Date Published: April 18, 2019
Publisher: Public Library of Science
Author(s): Charlene Soobiah, Mina Tadrous, Sandra Knowles, Erik Blondal, Huda M. Ashoor, Marco Ghassemi, Paul A. Khan, Joanne Ho, Andrea C. Tricco, Sharon E. Straus, Stephen D. Ginsberg.
Selection of optimal outcome measures is a critical step in a systematic review; inclusion of uncommon or non-validated outcome measures can impact the uptake of systematic review findings. Our goals were to identify the validity and reliability of outcome measures used in primary studies to assess cognition, function, behaviour and global status; and, to use these data to select outcomes for a systematic review (SR) on treatment efficacy of cognitive enhancers for Alzheimer’s Dementia (AD).
Articles fulfilling the eligibility criteria of the SR were included in a charting exercise to catalogue outcome measures reported. Outcome measures were then assessed for validity and reliability. Two independent reviewers abstracted data on outcome measures and validity and reliability reported for cognition, function, behaviour and global status.
129 studies were included in the charting exercise; 57 outcome measures were identified for cognition, 21 for function, 13 for behaviour and 10 for global status. A total of 35 (61%) cognition measures, 10 (48%) functional measures, 8 (61%) behavioural measures and four (40%) of global status measures were only used once in the literature. Validity and reliability information was found for 51% of cognition measures, 90% of function and global status measures and 100% of behavioural measures.
While a large number of outcome measures were used in primary studies, many of these were used only once. Reporting of validity and reliability varied in AD studies of cognitive enhancers. Core outcome sets should be used when available; when they are not available researchers need to balance frequency of reported outcome measures, their respective validity and reliability, and preferences of knowledge users.
Outcome measures are tools, instruments or scales used to assess an outcome. For example, the Activities of Daily Living (ADL) [1, 2] is to assess function in older adults. Selection of appropriate outcome measures for inclusion in a systematic review is imperative, to ensure research relevance for knowledge users . Knowledge users are individuals who may use research findings to make a decision and can include patients, clinicians, policymakers, or researchers [4, 5]. Inclusion of non-validated or uncommon measures in a systematic review can make it difficult for knowledge users to interpret and utilize findings to make informed decisions [6, 7]. Multiple measures exist for a particular outcome and their selection for use in systematic reviews can be challenging; a researcher must identify measures that are valid, reliable, and clinically relevant .
As our systematic review methods and results were previously published , the focus of this paper is on how outcome measures were identified for inclusion in the review. Our systematic review was registered (CRD#42012001948)  and included experimental and observational studies that reported on cognitive enhancers approved for use in Canada (i.e., donepezil, galantamine, rivastigmine and memantine) for patients with AD. Studies had to report on at least one pre-specified outcome (i.e., cognition, function, behaviour, and global status) to be considered eligible for inclusion in the systematic review.

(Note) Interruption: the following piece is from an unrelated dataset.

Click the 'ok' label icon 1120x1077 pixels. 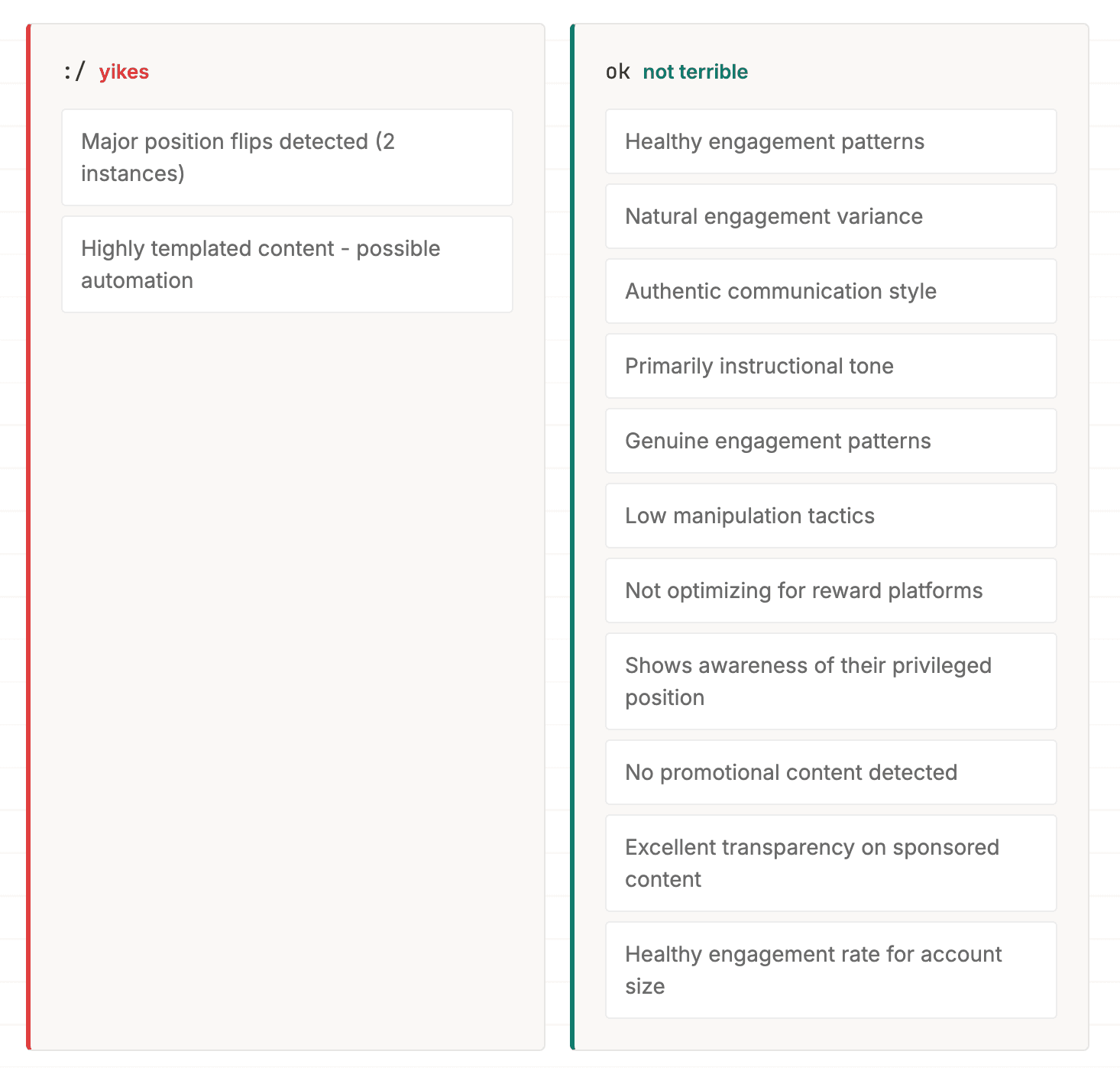pyautogui.click(x=617, y=72)
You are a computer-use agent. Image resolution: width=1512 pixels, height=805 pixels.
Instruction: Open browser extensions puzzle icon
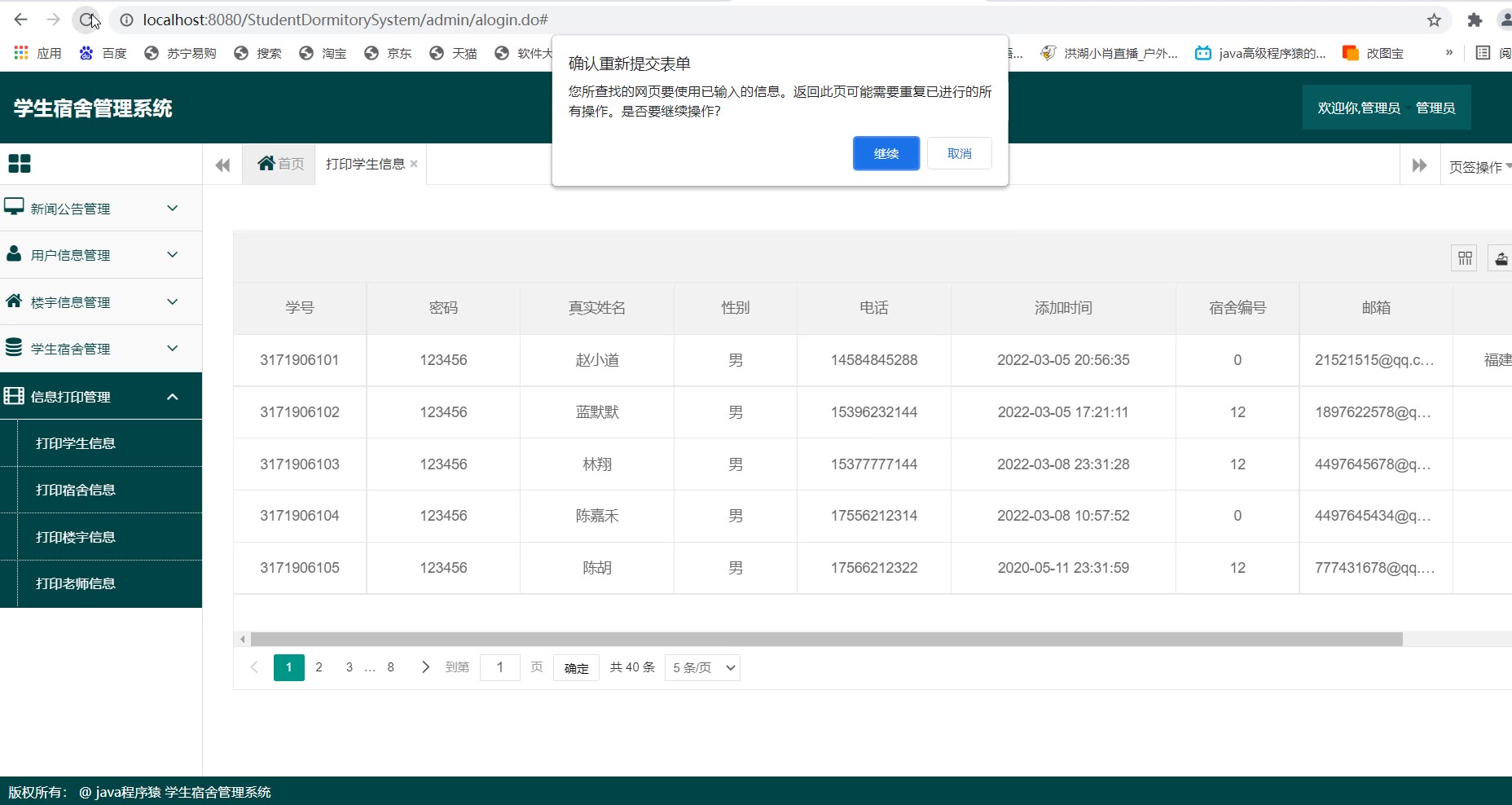coord(1475,20)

Several electronic databases were searched from inception to December 31, 2011 to identify studies. Two independent reviewers assessed each citation and full text article against eligibility criteria. Studies fulfilling eligibility criteria were included in the present study.
Data from the charting exercise and validity and reliability assessments were analyzed descriptively using frequencies in Excel.
Overall, 129 studies were included in the systematic review on treatment efficacy of cognitive enhancers for AD patients and from these articles, we identified 101 measures for our outcomes of interest (57 cognition measures, 21 function measures, 13 behaviour measures and 10 global status measures). We identified validity and reliability data for 51% of cognition measures, 100% of behaviour measures and 90% of function measures and global status measures. Studies in which validity or reliability were not supported by a citation were supported by funding from industry or a mix of industry and non-industry sources.
Our paper highlights the variability in the reporting of outcome measures used in AD studies. We identified multiple outcome measures reported in the primary studies; many of these were used only once in the primary studies that were included in our systematic review. The large number of measures used in studies makes it difficult to synthesize the evidence. Cataloguing and assessing validity and reliability of each outcome measure in studies can be resource intensive; using core outcome sets (i.e., agreed upon outcomes and measures used in a particular discipline) in systematic reviews is recommended as this may streamline outcome selection . In lieu of core outcome sets, researchers need to balance frequency of reported outcome measures, their respective validity and reliability, and preferences of knowledge users.